[Pixel coordinate grounding data]
--

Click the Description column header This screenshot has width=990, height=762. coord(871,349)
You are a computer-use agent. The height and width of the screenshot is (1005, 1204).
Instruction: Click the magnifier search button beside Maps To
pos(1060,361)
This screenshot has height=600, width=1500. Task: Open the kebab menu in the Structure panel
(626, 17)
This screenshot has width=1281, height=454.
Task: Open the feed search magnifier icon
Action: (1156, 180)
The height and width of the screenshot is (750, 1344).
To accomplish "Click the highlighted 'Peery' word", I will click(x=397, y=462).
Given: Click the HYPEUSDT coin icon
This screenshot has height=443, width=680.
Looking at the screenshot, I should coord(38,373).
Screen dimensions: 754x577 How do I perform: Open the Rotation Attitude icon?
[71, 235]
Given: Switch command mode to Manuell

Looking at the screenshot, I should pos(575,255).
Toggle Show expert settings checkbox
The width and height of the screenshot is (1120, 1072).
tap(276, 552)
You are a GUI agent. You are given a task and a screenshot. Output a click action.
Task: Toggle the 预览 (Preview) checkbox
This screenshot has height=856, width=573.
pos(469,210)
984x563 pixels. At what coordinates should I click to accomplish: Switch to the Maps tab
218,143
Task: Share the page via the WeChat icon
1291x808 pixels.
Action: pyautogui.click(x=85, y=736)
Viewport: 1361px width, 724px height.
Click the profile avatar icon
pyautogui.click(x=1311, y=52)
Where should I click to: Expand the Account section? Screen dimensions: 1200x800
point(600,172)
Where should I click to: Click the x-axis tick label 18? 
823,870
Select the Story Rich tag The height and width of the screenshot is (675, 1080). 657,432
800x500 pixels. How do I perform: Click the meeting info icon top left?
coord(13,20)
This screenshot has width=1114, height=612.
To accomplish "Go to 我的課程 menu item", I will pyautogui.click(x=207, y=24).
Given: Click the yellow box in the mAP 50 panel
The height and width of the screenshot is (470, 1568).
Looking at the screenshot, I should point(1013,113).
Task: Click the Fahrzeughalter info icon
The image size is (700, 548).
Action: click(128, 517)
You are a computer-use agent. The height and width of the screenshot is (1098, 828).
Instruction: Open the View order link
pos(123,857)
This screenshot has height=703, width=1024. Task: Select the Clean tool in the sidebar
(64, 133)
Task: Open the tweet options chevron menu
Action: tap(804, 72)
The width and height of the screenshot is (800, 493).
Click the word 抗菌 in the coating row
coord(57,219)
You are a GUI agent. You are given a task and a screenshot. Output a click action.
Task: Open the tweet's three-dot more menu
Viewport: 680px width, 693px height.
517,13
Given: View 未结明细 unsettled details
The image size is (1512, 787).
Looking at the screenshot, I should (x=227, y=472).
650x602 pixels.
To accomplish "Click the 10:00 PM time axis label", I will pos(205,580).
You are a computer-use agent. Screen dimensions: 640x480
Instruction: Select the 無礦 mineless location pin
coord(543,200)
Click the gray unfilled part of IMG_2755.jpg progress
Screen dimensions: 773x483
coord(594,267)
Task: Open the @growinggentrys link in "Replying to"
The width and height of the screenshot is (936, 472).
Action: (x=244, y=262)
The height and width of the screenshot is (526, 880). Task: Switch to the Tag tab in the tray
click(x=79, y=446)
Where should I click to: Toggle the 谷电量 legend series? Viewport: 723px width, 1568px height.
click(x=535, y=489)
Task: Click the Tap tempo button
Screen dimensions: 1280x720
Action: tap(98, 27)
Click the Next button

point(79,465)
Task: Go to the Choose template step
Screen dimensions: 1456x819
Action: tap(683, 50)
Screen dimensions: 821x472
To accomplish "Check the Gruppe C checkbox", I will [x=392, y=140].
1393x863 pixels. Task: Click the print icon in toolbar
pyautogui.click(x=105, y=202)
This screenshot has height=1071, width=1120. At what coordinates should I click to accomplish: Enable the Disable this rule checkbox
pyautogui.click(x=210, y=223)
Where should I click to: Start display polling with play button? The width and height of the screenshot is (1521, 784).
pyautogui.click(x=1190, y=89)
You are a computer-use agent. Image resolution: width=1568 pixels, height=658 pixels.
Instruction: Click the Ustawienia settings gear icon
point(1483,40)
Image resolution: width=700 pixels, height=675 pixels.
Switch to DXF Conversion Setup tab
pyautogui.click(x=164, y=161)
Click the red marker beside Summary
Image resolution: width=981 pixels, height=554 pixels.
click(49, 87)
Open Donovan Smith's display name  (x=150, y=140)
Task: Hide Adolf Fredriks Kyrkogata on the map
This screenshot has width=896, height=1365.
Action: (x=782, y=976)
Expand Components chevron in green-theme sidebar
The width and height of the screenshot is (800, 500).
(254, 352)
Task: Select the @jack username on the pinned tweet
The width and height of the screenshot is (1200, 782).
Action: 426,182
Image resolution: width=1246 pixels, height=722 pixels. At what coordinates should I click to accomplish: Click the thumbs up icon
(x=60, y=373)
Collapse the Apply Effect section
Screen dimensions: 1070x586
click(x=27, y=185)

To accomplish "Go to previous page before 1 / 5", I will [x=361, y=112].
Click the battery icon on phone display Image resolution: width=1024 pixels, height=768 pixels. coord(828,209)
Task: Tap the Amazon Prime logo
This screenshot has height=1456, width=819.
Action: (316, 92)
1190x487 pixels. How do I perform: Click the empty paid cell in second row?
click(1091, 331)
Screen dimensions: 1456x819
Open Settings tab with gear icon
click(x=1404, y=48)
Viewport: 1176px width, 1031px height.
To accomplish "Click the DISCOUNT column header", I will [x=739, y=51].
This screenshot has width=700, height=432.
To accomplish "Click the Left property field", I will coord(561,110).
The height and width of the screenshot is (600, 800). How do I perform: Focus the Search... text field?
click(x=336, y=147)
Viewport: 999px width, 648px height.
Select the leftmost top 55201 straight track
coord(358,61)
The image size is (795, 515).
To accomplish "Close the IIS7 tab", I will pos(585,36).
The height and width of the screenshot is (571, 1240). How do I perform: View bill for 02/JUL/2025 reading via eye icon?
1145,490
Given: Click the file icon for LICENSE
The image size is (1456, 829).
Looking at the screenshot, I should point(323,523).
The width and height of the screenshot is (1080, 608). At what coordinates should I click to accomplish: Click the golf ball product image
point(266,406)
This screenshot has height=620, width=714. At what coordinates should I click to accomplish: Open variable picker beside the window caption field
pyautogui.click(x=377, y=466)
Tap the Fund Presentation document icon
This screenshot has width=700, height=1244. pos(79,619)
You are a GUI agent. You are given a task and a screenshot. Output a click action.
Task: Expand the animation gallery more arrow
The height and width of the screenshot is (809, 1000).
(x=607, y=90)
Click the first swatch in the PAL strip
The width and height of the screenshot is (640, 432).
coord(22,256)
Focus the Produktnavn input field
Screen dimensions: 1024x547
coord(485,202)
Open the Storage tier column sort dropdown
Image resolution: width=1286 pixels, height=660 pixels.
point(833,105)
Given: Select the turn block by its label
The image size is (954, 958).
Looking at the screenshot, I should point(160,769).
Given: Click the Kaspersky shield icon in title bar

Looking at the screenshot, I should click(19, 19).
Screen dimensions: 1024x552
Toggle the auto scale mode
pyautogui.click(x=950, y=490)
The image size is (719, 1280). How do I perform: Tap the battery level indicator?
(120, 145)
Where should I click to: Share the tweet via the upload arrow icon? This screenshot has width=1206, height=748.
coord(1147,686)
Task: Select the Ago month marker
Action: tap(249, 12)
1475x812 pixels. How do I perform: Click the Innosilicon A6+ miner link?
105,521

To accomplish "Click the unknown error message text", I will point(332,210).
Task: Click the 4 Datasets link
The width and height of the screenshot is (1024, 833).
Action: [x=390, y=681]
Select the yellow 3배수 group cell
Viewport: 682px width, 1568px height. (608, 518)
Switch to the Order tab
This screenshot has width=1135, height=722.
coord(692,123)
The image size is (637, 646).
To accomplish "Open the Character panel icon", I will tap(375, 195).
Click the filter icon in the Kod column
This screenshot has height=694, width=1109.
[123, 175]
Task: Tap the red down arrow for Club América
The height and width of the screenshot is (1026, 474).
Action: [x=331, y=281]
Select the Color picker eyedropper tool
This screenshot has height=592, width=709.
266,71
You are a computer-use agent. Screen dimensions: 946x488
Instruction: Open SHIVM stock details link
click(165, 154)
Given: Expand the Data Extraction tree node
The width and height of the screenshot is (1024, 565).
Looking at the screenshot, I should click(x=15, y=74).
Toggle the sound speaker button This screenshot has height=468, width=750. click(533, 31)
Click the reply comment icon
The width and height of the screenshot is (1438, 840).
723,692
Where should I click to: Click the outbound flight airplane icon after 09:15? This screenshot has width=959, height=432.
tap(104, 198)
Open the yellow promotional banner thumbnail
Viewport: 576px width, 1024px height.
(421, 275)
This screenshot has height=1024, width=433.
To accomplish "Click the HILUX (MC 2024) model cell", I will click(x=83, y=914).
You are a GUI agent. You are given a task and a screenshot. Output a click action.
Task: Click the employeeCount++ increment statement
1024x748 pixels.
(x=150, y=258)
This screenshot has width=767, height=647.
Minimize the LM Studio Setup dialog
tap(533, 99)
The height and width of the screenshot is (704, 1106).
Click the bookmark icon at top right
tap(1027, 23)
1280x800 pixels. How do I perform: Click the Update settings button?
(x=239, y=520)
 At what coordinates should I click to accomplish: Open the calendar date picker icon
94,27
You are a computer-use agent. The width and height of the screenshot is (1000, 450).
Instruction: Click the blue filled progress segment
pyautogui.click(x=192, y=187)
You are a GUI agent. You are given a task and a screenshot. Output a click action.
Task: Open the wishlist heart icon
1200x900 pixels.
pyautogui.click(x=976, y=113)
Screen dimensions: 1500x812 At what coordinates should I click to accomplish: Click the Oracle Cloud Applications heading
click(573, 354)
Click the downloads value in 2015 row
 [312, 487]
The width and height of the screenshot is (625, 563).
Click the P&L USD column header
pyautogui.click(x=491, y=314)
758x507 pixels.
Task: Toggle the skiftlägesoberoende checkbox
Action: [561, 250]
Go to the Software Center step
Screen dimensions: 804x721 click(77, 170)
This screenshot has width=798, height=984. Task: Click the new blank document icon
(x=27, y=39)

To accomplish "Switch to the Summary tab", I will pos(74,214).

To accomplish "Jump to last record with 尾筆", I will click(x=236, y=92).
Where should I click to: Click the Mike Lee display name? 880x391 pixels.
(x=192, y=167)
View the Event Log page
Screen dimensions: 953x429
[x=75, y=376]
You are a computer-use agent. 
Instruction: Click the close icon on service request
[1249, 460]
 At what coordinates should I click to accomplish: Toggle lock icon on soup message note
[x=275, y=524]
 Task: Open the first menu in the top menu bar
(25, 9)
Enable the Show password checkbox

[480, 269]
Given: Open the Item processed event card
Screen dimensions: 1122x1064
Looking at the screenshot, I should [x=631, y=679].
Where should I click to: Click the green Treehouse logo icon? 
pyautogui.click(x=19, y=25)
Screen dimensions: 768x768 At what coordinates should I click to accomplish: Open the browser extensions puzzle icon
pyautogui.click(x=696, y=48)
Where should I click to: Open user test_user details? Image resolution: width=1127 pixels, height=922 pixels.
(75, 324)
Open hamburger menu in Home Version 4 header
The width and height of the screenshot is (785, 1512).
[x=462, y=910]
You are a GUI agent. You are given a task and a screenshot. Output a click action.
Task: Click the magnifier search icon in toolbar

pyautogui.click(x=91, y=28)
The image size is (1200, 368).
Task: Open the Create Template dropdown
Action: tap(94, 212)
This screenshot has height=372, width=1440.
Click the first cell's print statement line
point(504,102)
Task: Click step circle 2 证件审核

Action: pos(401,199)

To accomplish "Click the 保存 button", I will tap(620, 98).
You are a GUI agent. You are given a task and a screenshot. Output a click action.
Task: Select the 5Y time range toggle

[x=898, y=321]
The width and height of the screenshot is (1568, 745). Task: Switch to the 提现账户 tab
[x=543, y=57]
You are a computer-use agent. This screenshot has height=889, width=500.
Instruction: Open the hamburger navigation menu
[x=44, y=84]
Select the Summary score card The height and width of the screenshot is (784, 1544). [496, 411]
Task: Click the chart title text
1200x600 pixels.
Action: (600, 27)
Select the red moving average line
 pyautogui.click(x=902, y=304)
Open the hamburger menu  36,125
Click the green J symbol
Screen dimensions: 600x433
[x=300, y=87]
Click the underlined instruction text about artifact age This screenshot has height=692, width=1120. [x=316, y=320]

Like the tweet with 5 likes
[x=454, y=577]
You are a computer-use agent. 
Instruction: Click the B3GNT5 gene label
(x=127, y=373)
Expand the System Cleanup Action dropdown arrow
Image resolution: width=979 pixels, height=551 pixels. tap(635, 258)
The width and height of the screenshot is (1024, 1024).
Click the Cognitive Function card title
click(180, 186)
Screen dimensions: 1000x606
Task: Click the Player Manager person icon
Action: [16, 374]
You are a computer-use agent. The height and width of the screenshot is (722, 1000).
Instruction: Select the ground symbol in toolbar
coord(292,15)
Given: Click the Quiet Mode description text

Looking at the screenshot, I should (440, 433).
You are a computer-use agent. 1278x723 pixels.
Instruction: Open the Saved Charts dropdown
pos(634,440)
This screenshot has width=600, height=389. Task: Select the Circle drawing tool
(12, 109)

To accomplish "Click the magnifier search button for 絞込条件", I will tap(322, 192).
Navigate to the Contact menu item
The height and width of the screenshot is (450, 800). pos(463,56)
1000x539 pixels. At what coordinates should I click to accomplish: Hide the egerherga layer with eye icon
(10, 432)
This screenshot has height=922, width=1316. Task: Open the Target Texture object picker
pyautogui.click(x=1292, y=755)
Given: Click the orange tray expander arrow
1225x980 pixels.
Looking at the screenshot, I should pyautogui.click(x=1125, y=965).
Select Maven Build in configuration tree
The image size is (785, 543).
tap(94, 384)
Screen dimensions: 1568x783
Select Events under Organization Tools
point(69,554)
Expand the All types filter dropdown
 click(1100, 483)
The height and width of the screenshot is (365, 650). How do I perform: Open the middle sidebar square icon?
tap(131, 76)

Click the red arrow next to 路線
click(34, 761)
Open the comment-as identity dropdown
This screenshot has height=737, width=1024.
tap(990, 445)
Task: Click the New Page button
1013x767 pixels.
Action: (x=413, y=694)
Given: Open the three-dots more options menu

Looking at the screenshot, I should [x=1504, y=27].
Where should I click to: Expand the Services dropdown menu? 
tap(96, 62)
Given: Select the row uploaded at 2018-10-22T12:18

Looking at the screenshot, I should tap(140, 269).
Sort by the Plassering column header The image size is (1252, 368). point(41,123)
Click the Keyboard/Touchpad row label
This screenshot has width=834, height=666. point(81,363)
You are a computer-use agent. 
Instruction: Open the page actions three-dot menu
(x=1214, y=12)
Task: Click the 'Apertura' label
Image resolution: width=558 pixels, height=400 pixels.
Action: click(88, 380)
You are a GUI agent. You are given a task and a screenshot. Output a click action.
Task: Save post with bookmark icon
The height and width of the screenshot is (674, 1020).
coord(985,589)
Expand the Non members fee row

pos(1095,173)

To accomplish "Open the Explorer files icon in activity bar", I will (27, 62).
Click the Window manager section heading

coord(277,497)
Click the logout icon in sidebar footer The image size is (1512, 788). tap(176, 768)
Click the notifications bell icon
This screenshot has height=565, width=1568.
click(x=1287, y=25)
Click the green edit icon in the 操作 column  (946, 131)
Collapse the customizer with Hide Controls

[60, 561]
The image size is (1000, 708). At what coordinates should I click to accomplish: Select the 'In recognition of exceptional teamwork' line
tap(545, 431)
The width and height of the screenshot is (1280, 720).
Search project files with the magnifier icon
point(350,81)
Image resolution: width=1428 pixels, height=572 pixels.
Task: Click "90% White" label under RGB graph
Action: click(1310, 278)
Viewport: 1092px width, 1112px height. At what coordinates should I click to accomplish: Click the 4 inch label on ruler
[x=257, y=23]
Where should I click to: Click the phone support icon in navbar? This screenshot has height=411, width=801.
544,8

--

WHAT YOU ARE ASKED TO DO: Looking back over the data above, restate word for word the lines that begin at the line with "Given: Click the file icon for LICENSE" and end at the line with "Given: Select the turn block by its label", inclusive.

SOLUTION TO THE PROBLEM:
Given: Click the file icon for LICENSE
The image size is (1456, 829).
Looking at the screenshot, I should point(323,523).
The width and height of the screenshot is (1080, 608). At what coordinates should I click to accomplish: Click the golf ball product image
point(266,406)
This screenshot has height=620, width=714. At what coordinates should I click to accomplish: Open variable picker beside the window caption field
pyautogui.click(x=377, y=466)
Tap the Fund Presentation document icon
This screenshot has width=700, height=1244. pos(79,619)
You are a GUI agent. You are given a task and a screenshot. Output a click action.
Task: Expand the animation gallery more arrow
The height and width of the screenshot is (809, 1000).
(x=607, y=90)
Click the first swatch in the PAL strip
The width and height of the screenshot is (640, 432).
coord(22,256)
Focus the Produktnavn input field
Screen dimensions: 1024x547
coord(485,202)
Open the Storage tier column sort dropdown
Image resolution: width=1286 pixels, height=660 pixels.
point(833,105)
Given: Select the turn block by its label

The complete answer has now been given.